Group to Fork Terraform after HashiCorp Licensing Shift
The ongoing evolution of open-source tool Terraform has taken a new turn after HashiCorp’s (Nasdaq: HCP) August 10 decision to remove it products from free open-source licensing to paid Business Source Licensing (BSL). A group named OpenTF this week announced creation of a fork of Terraform – a new codebase for the infrastructure-as-code solution with its own licensing and management.
The move follows the establishment of the OpenTF shortly after HashiCorp’s announcement, when the new group warned of the project to come in a manifesto:
“If HashiCorp is unwilling to switch Terraform back to an open-source license, we propose to fork the legacy MPL-licensed Terraform and maintain the fork in the foundation. This is similar to how Linux and Kubernetes are managed by foundations (the Linux Foundation and the Cloud Native Computing Foundation, respectively), which are run by multiple companies, ensuring the tool stays truly open source and neutral and not at the whim of any one company.”

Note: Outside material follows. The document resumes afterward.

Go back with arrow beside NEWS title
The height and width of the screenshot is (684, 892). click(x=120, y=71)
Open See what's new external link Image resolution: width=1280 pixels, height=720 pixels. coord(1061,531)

OpenTF has already applied to become part of the Linux Foundation (with the goal of ultimately having its eponymous OpenTF become part of the CNCF).
No Time to Spare
The OpenTF, comprising over 100 companies and over 500 individuals, has set an ambitious plan for the new open Terraform project. The group’s set up a steering committee, gathered key documentation, and in its words “got CI/CD pipelines and multiple testing harnesses of end-to-end and snapshot tests to work and be green, to make sure that we stay backwards-compatible.”
A repository on GitHub outlines the work currently in progress and reports on its status. The fork is expected to be posted within the next couple of weeks, with a preliminary release of the code to follow “shortly” after. “[W]e didn’t want to lose any time,” the fork announcement states.
Questions Linger
Developers seem pleased with the OpenTF plan, but they have questions. For one thing, there appears to be a backlog of hundreds of issues with Terraform, which HashiCorp won’t be able to address before shifting to the new licensing. As one Reddit contributor wrote:
“Terraform haven’t made a dent in the number of issues open currently. By the end of 2023, this won't have changed much. How is OpenTF going to triage the 2k existing issues so that they do not get missed given issues don't get transferred between projects.”

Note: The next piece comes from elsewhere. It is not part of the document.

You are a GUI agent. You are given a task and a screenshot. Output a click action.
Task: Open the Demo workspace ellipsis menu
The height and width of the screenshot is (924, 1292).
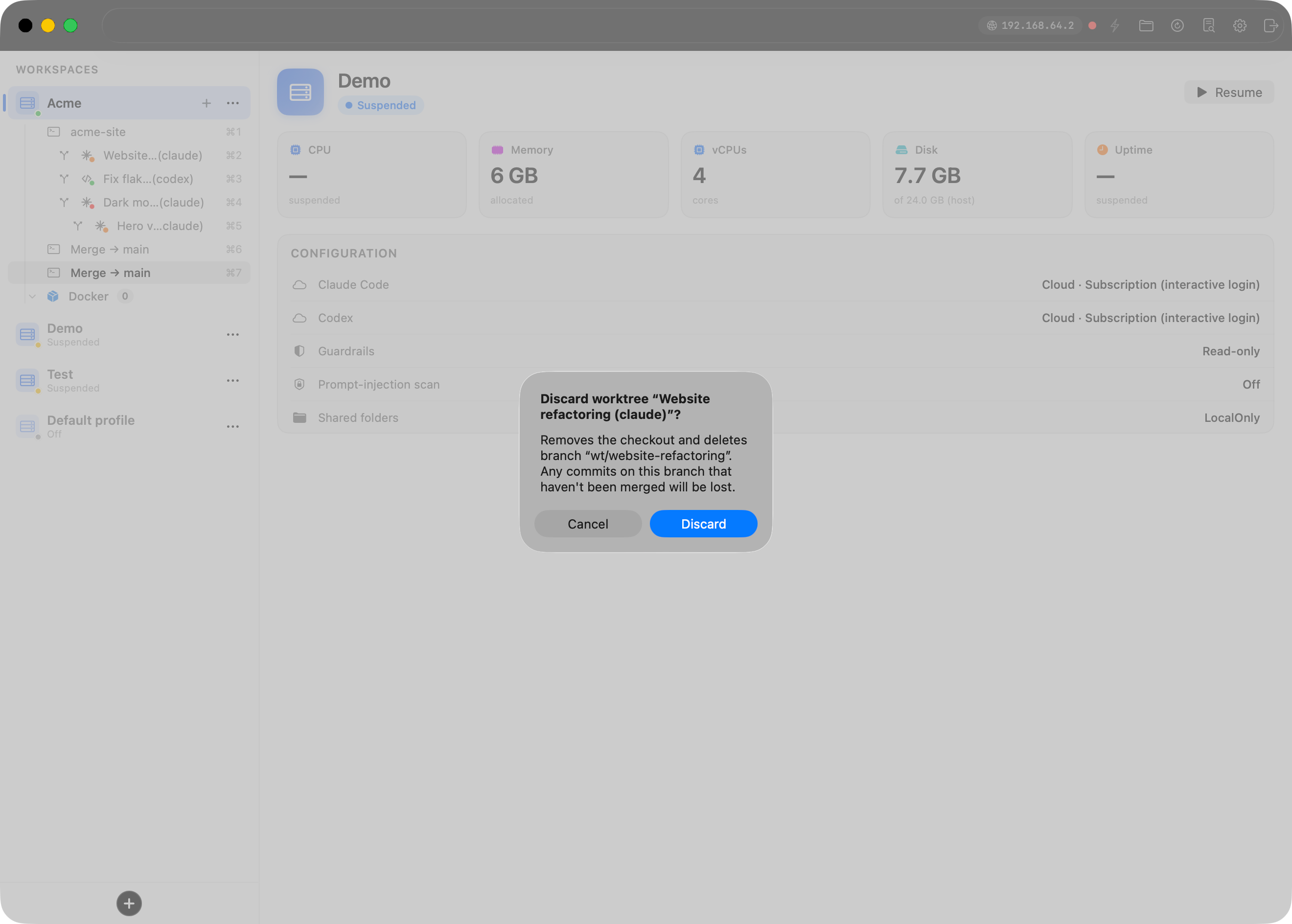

And the answer from an OpenTF member:
“I think, unfortunately, the answer is: we'll see. But, as a member of OpenTF, I encourage you to create issues and any PRs you can into the OpenTF repository. For legal reasons, it can be somewhat difficult to pull over existing PRs and look at issues.”
There is also the question about another HashiCorp product that’s moving out of open source – Vault. The OpenTF is not going to fork Vault, which leaves users wondering what to use in its place.
Bigger Firms Unfazed
Scanning the list of companies that have pledged support to OpenTF reveals mostly smaller firms, albeit innovative players such as env0, whose CEO Ohad Maislish wrote in a blog last week:
“Simply put, the [HashiCorp] license is a poison pill for the Terraform ecosystem. One that will also have a ripple effect on other open-source projects, and undermine the credibility of open-source as a concept.”
There’s a notable absence of cloud hyperscalers and other influential IT providers among OpenTF supporters. It seems those companies are large enough that the licensing fees will be digestible.
For its part, HashiCorp seems to be looking forward to the shift as a way to boost its flagging profitability. How the situation will play out won’t be clear until next year, when the licensing takes effect.
Futuriom Take: The OpenTF is an indicator that while developers continue to be passionate about the future of open source, the big technology companies don’t seem to care. Still, smaller firms are often key innovators and acquisition targets, so what affects them will have broader implications.